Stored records
★ ★ ★
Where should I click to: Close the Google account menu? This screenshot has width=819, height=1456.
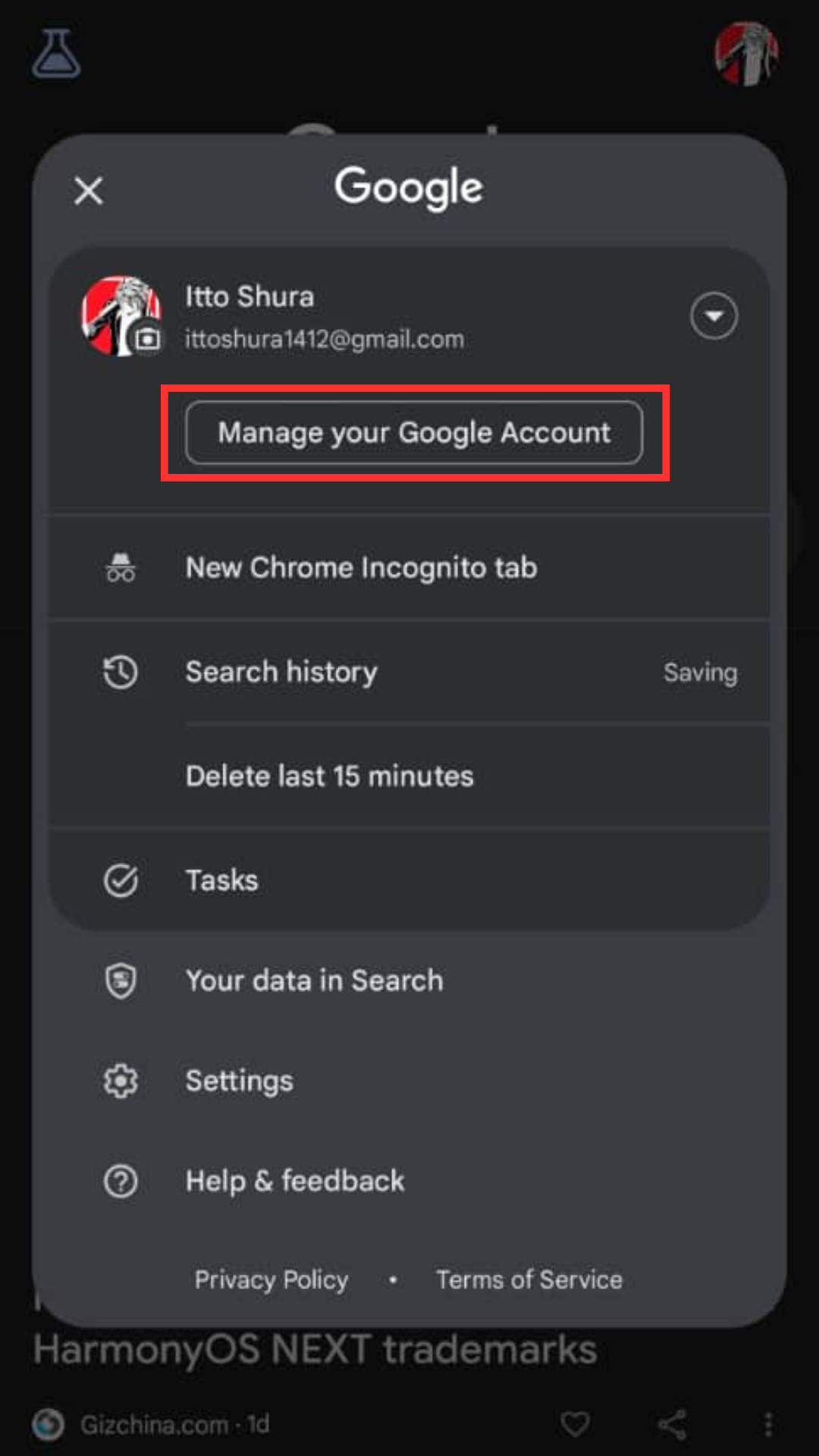click(x=89, y=190)
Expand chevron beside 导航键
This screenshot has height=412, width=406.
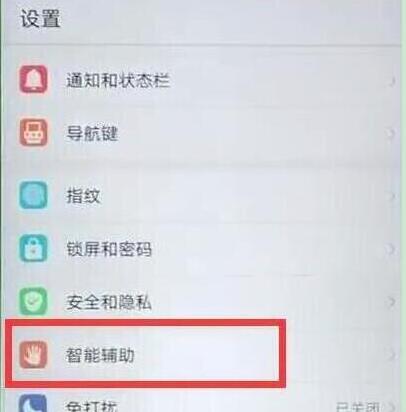(392, 133)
★ ★ ★
=== THE PROBLEM ===
Output every line of the rows above verbatim, leaving out the pictures.

=== WRITTEN SOLUTION ===
Where should I click to: Close the Google account menu? This screenshot has width=819, height=1456.
click(x=89, y=190)
Expand chevron beside 导航键
This screenshot has height=412, width=406.
(392, 133)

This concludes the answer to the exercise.